Influence of hepatic impairment on the pharmacokinetics of nefazodone and two of its metabolites after single and multiple oral doses

Summary— The pharmacokinetics of nefazodone, a new antidepressant, and two of its active metabolites, hydroxynefazodone and m‐chlorophenylpiperazine, were determined after single and repeated oral escalating doses of 50, 100 and 200 mg, in healthy volunteers ( n = 13) and patients with mild ( n = 13) or severe ( n = 6) hepatic impairment. All subjects were classified according to their dextromethorphan oxidation capacity. In healthy volunteers, nefazodone was rapidly absorbed after which the plasma concentrations declined with an apparent elimination half‐life ranging from 2.7 ± 1.7 h to 10.2 ± 4.4 h according to the dosage.
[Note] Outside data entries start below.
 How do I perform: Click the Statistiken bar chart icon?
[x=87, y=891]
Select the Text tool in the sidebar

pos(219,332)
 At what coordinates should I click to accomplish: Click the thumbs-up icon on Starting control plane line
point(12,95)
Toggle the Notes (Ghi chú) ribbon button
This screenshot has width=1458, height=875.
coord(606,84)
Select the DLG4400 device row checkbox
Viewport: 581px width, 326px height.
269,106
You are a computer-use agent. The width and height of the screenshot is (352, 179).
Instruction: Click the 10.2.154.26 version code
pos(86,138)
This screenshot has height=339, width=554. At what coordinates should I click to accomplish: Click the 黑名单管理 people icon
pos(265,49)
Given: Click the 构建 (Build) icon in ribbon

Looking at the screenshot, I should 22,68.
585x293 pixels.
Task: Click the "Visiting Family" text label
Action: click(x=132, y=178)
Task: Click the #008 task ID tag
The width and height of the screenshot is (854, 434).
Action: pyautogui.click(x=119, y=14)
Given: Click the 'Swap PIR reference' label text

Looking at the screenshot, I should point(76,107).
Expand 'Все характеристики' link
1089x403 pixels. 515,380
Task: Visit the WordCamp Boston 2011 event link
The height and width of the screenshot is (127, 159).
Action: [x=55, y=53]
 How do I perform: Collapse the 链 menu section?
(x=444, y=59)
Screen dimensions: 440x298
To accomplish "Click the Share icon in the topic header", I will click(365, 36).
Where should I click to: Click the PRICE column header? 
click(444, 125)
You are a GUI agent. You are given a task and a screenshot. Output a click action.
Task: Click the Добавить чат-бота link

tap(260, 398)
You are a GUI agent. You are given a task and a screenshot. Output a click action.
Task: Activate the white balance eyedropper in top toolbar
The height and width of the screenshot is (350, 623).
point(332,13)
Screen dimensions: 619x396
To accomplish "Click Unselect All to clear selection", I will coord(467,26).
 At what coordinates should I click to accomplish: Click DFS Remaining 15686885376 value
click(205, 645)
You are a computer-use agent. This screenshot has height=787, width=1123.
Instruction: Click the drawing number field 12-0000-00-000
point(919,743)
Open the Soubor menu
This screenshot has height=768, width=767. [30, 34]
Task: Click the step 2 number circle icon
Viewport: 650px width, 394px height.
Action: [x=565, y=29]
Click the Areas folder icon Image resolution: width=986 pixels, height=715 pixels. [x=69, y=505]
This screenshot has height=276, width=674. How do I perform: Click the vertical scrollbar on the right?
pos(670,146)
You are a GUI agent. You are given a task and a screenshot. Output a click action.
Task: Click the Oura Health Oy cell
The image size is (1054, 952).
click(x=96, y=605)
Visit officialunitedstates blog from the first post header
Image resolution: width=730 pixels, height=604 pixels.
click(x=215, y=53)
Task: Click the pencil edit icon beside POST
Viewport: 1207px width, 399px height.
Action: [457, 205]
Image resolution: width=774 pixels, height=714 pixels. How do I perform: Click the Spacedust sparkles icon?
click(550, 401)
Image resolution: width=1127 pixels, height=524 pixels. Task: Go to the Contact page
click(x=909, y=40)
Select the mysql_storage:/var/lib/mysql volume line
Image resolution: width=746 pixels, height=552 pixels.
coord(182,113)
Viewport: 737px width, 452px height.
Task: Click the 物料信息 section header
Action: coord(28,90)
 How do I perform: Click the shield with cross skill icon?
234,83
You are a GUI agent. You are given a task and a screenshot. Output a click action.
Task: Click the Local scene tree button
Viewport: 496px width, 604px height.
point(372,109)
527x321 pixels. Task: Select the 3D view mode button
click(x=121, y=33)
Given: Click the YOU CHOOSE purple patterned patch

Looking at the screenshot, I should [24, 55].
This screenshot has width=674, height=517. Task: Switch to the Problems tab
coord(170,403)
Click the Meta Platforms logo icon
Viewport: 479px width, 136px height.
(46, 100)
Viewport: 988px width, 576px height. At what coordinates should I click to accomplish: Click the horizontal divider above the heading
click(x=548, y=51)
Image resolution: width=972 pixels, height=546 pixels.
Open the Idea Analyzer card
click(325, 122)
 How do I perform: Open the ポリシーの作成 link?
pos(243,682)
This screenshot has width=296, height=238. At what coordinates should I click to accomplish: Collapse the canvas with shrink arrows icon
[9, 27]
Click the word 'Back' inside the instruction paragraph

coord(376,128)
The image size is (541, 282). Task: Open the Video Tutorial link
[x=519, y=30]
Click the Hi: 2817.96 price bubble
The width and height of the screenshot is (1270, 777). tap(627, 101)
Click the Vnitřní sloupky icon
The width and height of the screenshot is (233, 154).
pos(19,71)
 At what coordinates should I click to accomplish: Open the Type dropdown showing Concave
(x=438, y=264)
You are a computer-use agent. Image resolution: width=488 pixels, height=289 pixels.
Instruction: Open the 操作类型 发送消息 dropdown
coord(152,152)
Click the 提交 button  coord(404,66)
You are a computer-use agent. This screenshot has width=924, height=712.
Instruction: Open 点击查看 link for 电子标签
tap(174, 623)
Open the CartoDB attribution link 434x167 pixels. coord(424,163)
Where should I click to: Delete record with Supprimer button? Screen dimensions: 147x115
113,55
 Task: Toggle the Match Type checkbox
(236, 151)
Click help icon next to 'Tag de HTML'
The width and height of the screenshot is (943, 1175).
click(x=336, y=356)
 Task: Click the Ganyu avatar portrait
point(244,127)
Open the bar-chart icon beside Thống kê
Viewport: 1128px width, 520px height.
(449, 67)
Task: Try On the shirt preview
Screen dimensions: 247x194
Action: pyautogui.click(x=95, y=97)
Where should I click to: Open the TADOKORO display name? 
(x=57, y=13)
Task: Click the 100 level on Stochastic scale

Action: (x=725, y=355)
Hydroxynefazodone appeared rapidly in plasma and its time‐course (half‐life ranging 1.4 ± 0.9 h to 6.5 ± 1.6 h) paralleled that of nefazodone, while mCPP showed low and variable concentrations. The disproportionately longer half‐life and more markedly increased C max and AUC 0–48 which was observed with dosage and treatment duration, and moreover AUC 0–12 at steady state significantly higher ( P < 0.05) than AUC 0–∞ after single dose demonstrated the non‐linearity of the pharmacokinetics of nefazodone and hydroxynefazodone. The constant molar AUC 0–48 hydroxy‐nefazodone/nefazodone ratio (0.32 ± 0.04) and the close correlation ( r 2 = 0.95) between kinetic parameters of nefazodone and hydroxynefazodone suggest that nefazodone hydroxylation is not a saturable process. The kinetics of nefazodone and metabolites were significantly affected by severe but not by mild liver insufficiency. As a consequence, on a pharmacokinetic basis nefazodone should be used with caution in severely hepatic impaired patients.